## Records for the task:

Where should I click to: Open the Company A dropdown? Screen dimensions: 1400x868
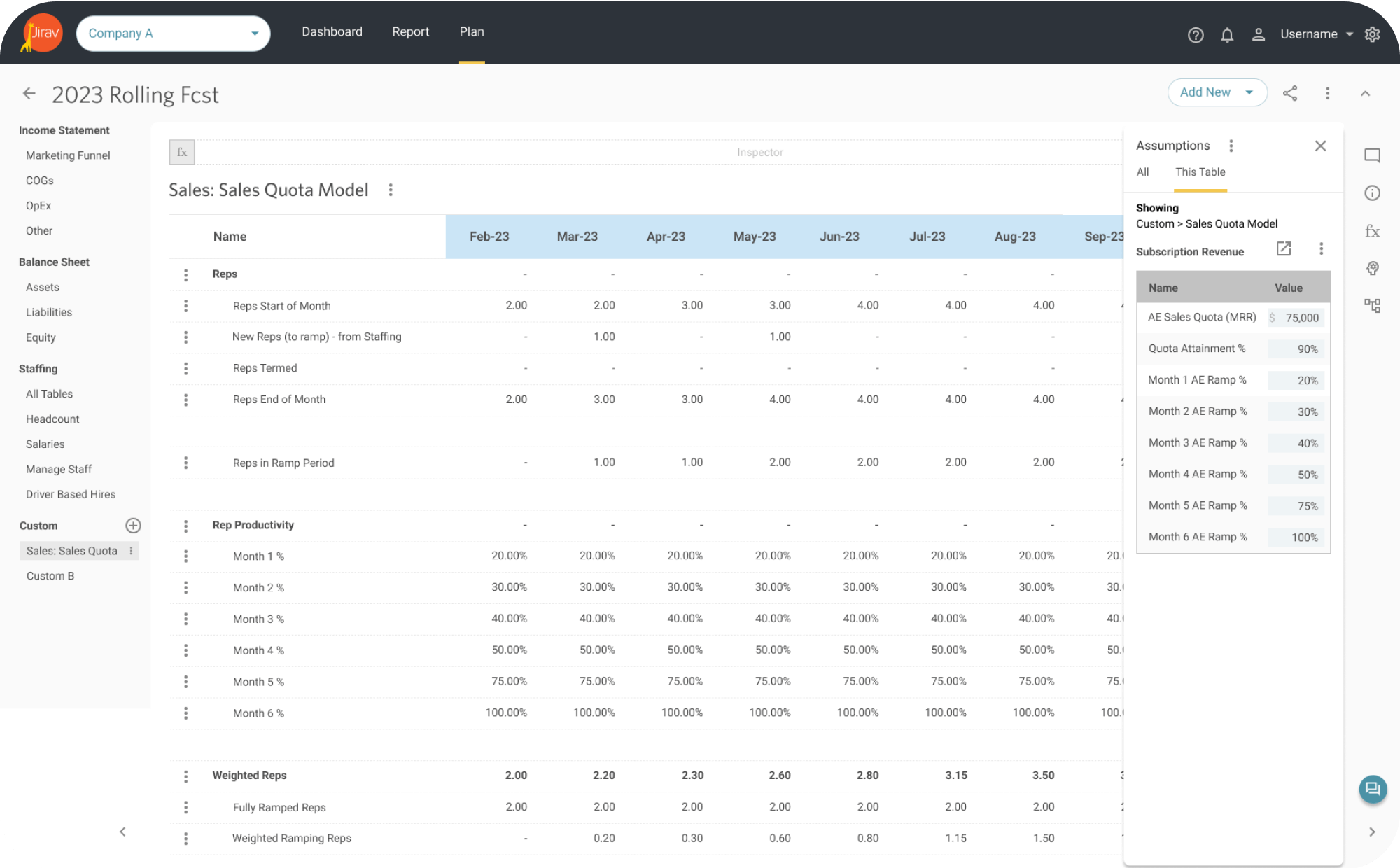pyautogui.click(x=173, y=34)
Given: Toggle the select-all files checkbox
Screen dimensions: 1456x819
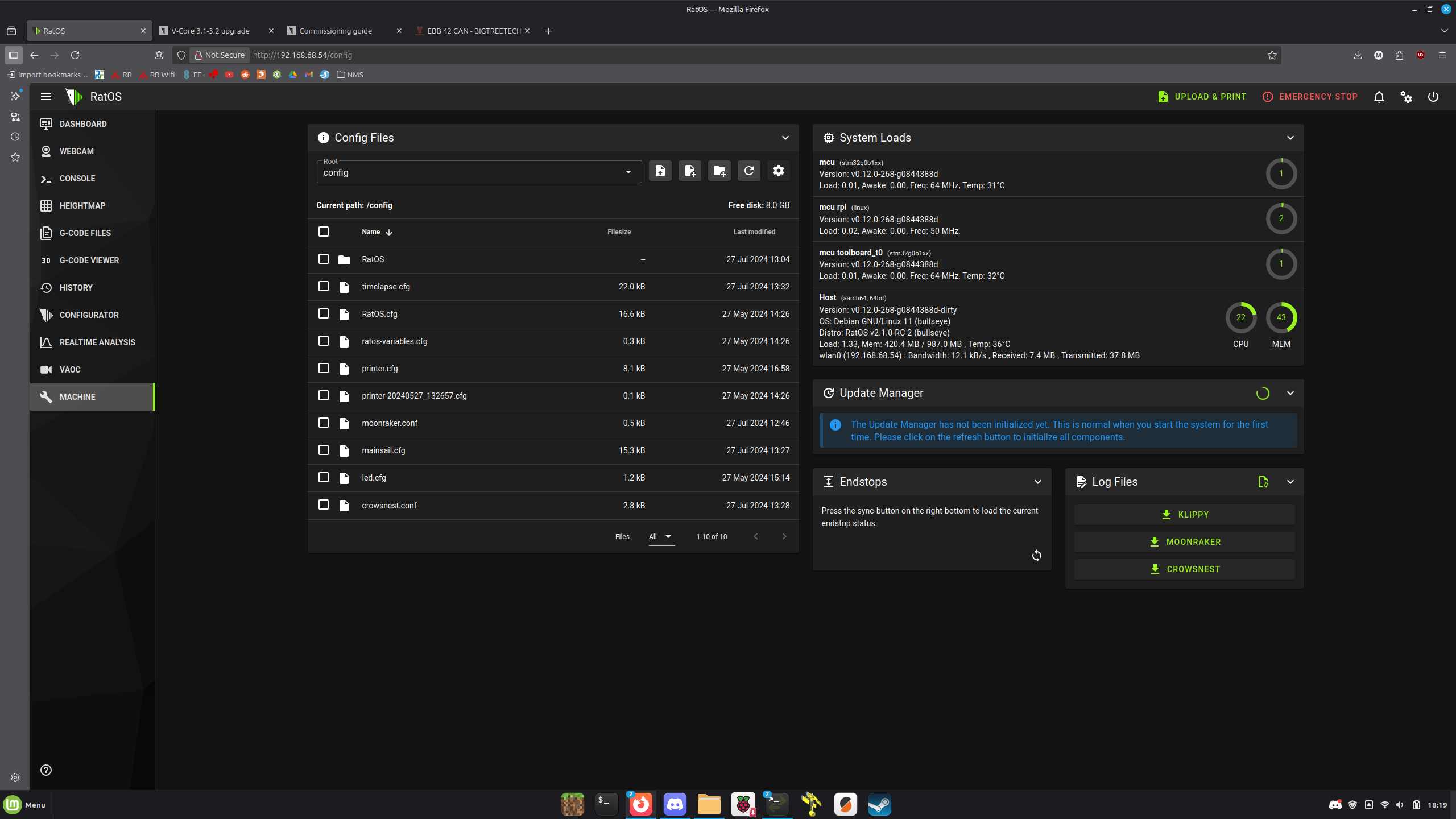Looking at the screenshot, I should click(x=324, y=231).
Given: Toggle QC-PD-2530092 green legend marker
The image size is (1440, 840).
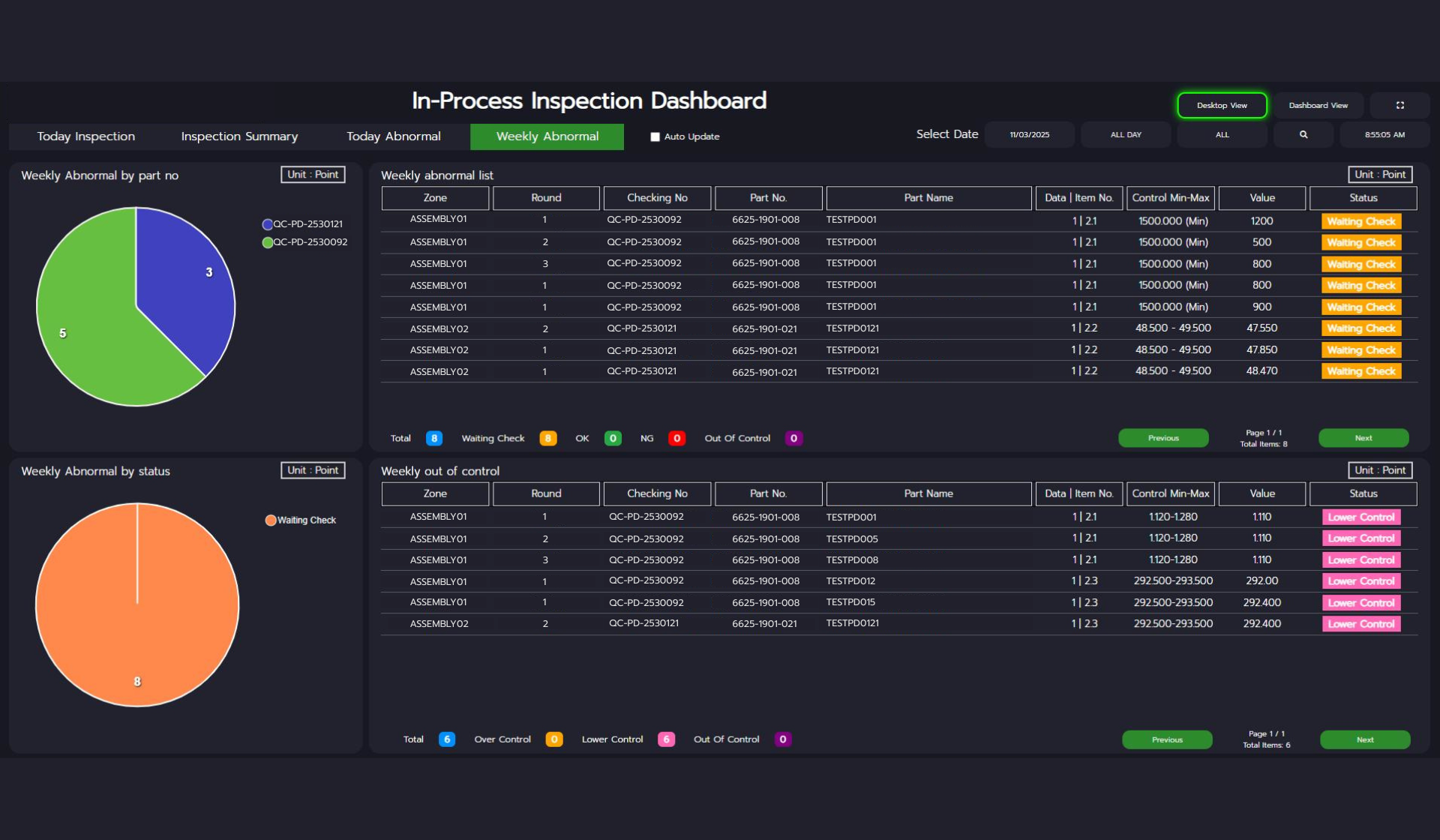Looking at the screenshot, I should click(x=267, y=242).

## Exercise:
Go through the material and copy every line in which the word "Toggle" occurs.

## Result below:
Given: Toggle the select-all files checkbox
Given: Toggle QC-PD-2530092 green legend marker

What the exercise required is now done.